CECa: Complementary Ensemble Clustering - version a
In IntClust: Integrated Data Analysis via Clustering

Description Usage Arguments Details Value Note Author(s) References See Also Examples

Function CECa performs complementary ensemble clustering in which in every iteration the number of random samples taken is randomly set between m/2 and m-1 with m the total number of features. The number of features to sample can also be specified by the user.

1
2
3

CECa(List, distmeasure = c("tanimoto", "tanimoto"),normalize=FALSE,method=NULL,
t = 10, r = NULL, nrclusters = NULL, weight = NULL, clust = "agnes",
linkage=c("flexible","flexible"),alpha=0.625, WeightClust = 0.5,StopRange=FALSE)

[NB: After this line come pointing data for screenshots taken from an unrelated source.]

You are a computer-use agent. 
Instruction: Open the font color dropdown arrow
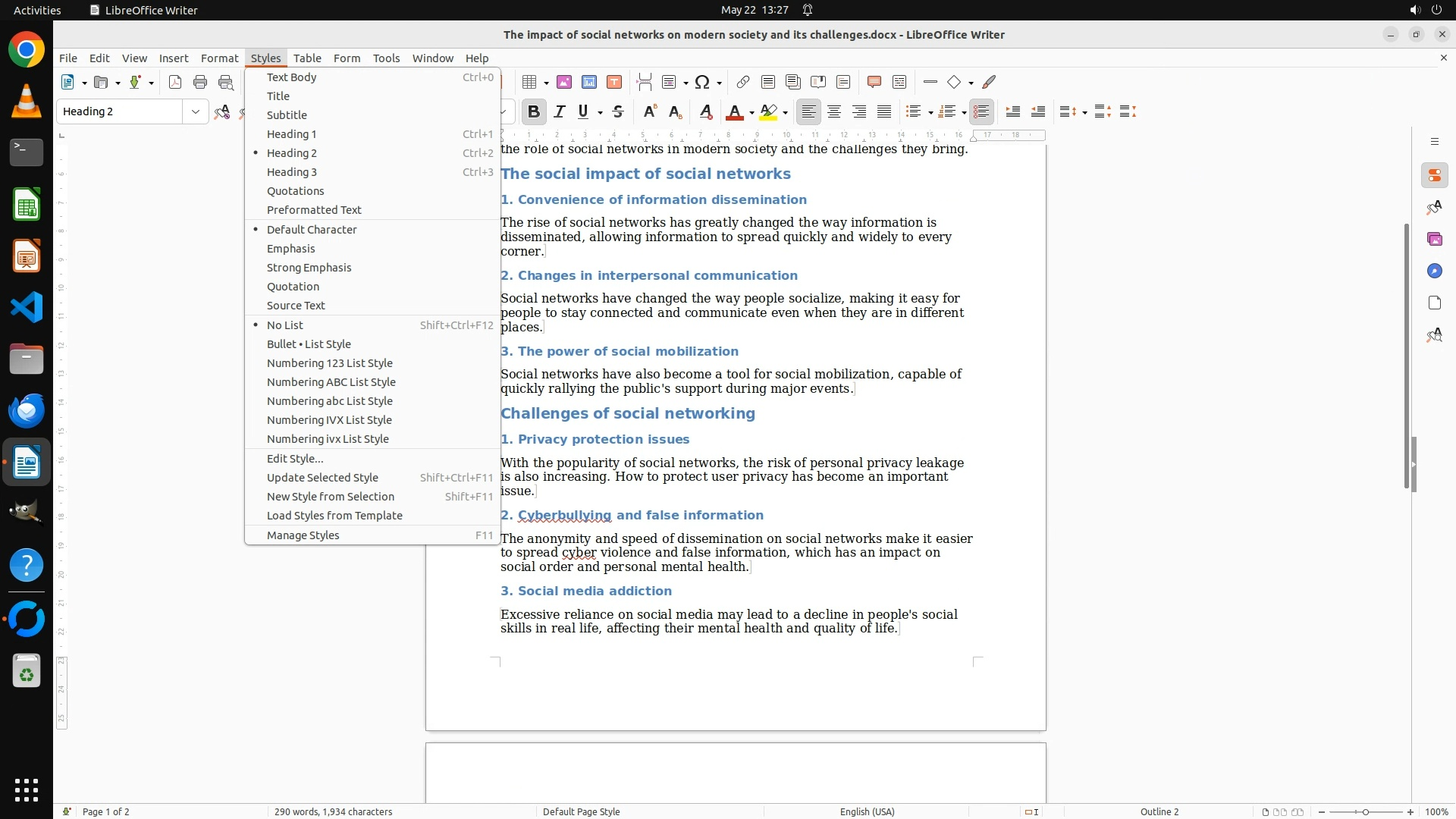click(752, 113)
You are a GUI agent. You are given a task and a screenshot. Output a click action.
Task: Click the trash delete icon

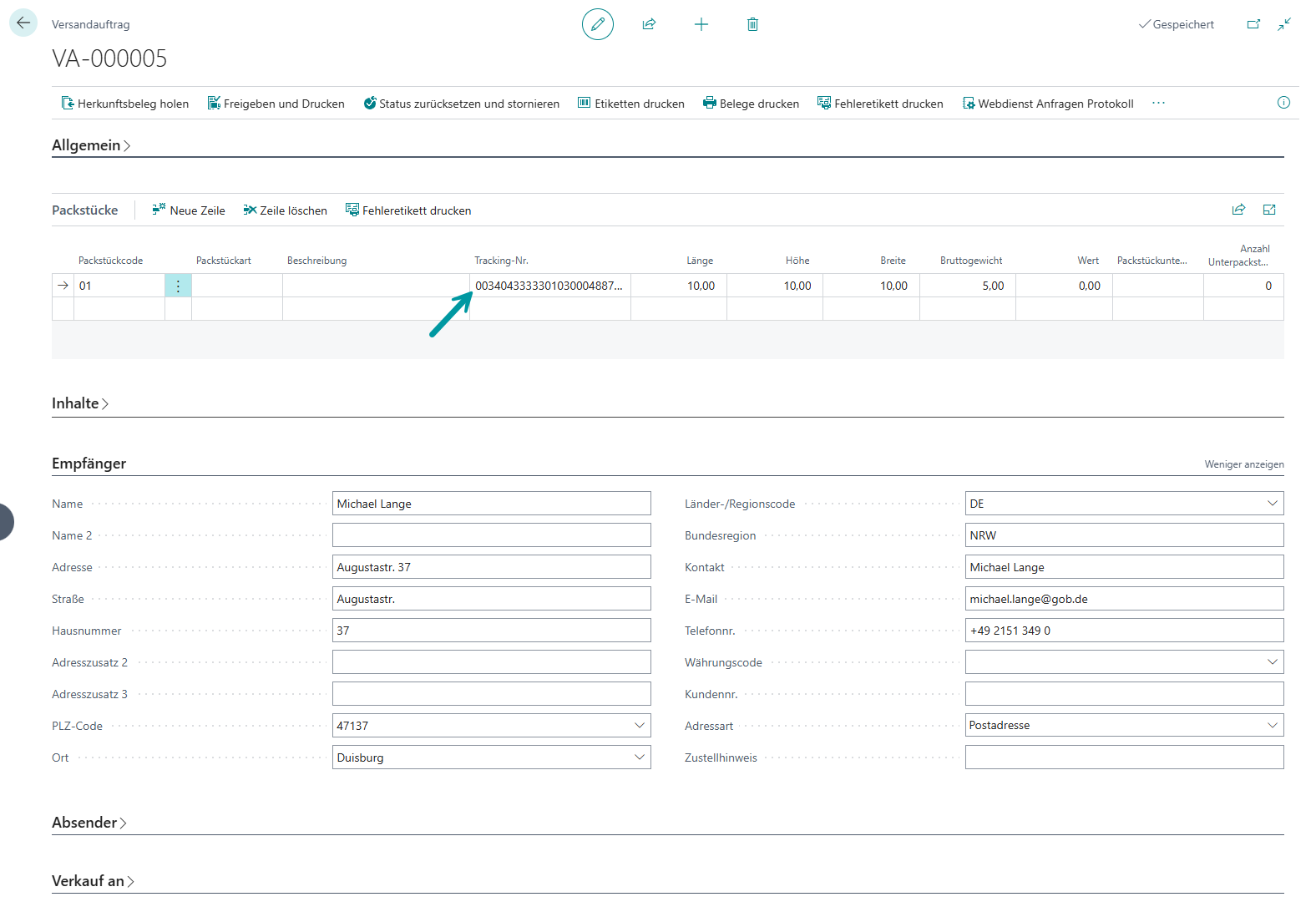[x=752, y=24]
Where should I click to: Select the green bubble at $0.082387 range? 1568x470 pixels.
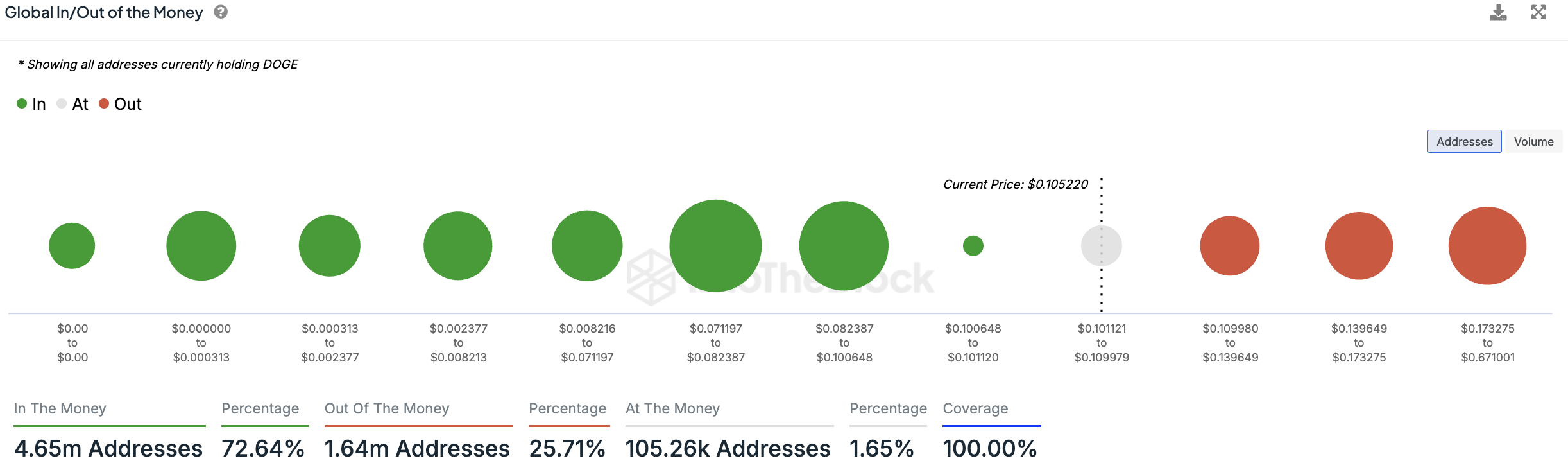point(844,245)
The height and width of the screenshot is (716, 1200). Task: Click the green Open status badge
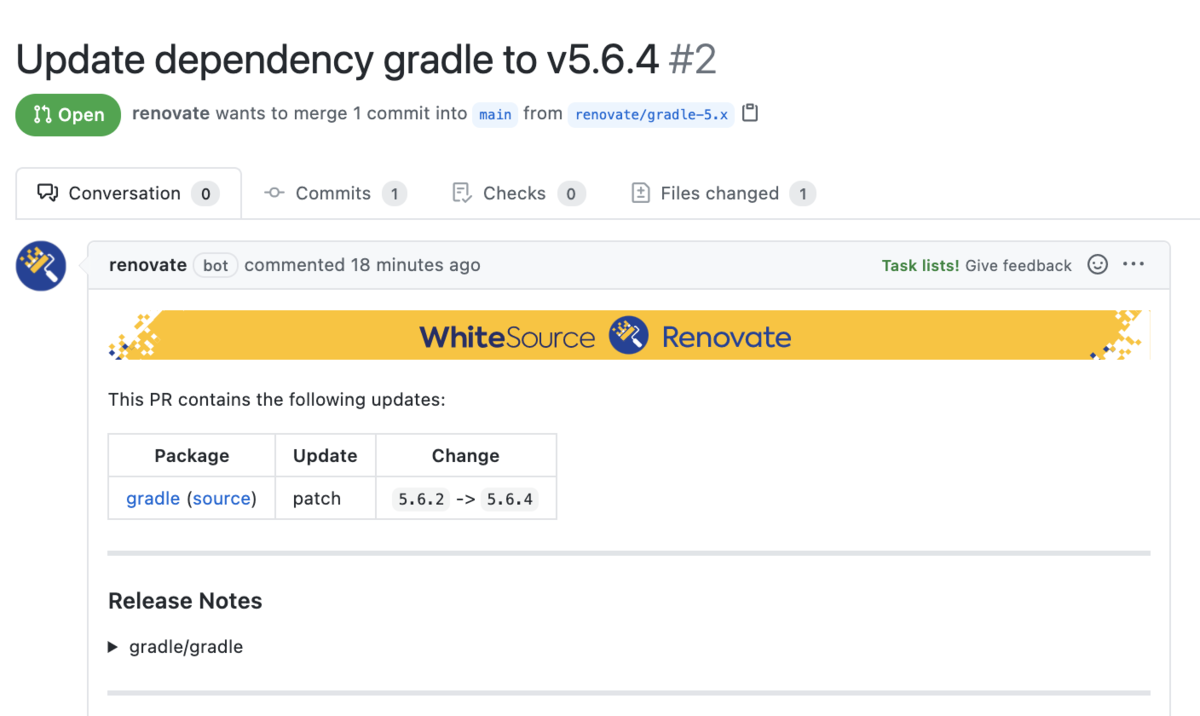pos(68,115)
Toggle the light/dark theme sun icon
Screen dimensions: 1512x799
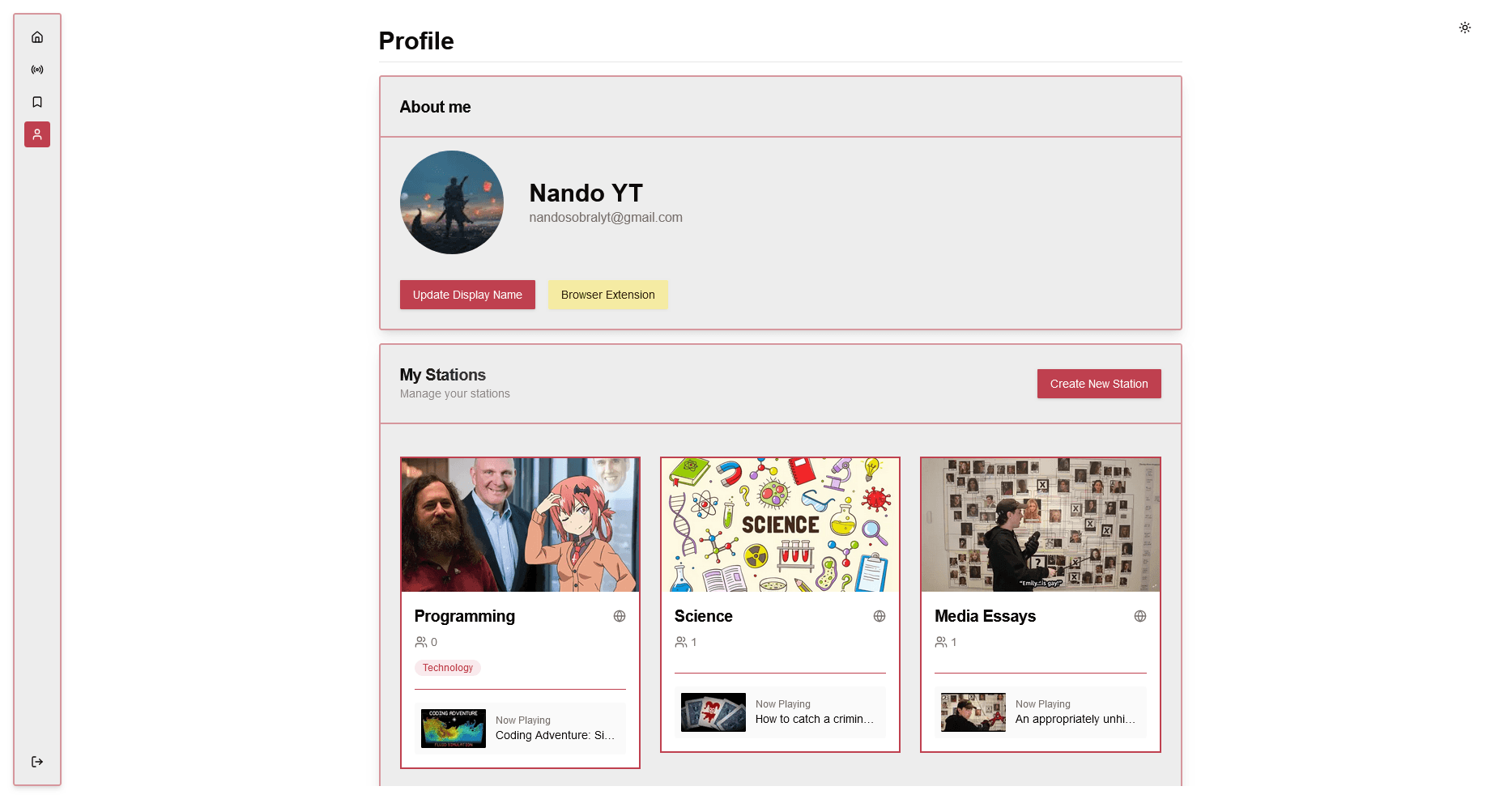point(1465,28)
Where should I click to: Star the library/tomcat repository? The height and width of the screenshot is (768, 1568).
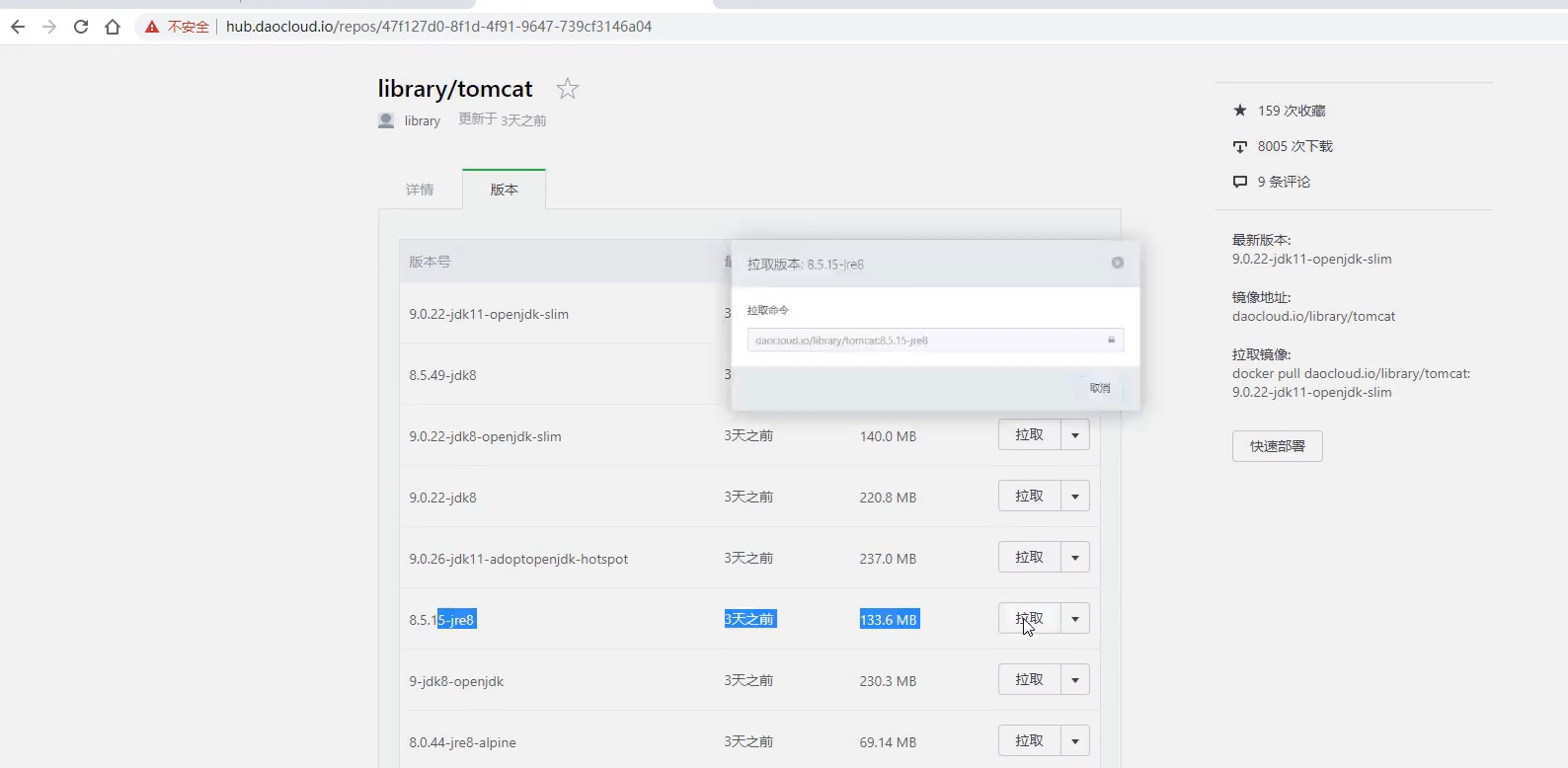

`List`	A list of data matrices. It is assumed the rows are corresponding with the objects.
`distmeasure`	A character vector with the distance measure for each data matrix. Should be one of "tanimoto", "euclidean", "jaccard","hamming".
`normalize`	Logical. Indicates whether to normalize the distance matrices or not. This is recommended if different distance types are used. More details on normalization in `Normalization`.
`method`	A method of normalization. Should be one of "Quantile","Fisher-Yates", "standardize","Range" or any of the first letters of these names.
`t`	The number of iterations.
`r`	Optional. The number of features to take for the random sample.
`nrclusters`	A vector of the number of clusters to cut the dendrogram of each clustering result in.
`weight`	Optional. A list of different weight combinations for the data sets in List. If NULL, the weights are determined to be equal for each data set. It is further possible to fix weights for some data matrices and to let it vary randomly for the remaining data sets. An example is provided in the details.
`clust`	Choice of clustering function (character). Defaults to "agnes".
`linkage`	A vector with the choice of inter group dissimilarity (character) for each data set.
`alpha`	The parameter alpha to be used in the "flexible" linkage of the agnes function. Defaults to 0.625 and is only used if the linkage is set to "flexible"
`WeightClust`	A weight for which the result will be put aside of the other results. This was done for comparative reason and easy access.
`StopRange`	Logical. Indicates whether the distance matrices with values not between zero and one should be standardized to have so. If FALSE the range normalization is performed. See `Normalization`. If TRUE, the distance matrices are not changed. This is recommended if different types of data are used such that these are comparable.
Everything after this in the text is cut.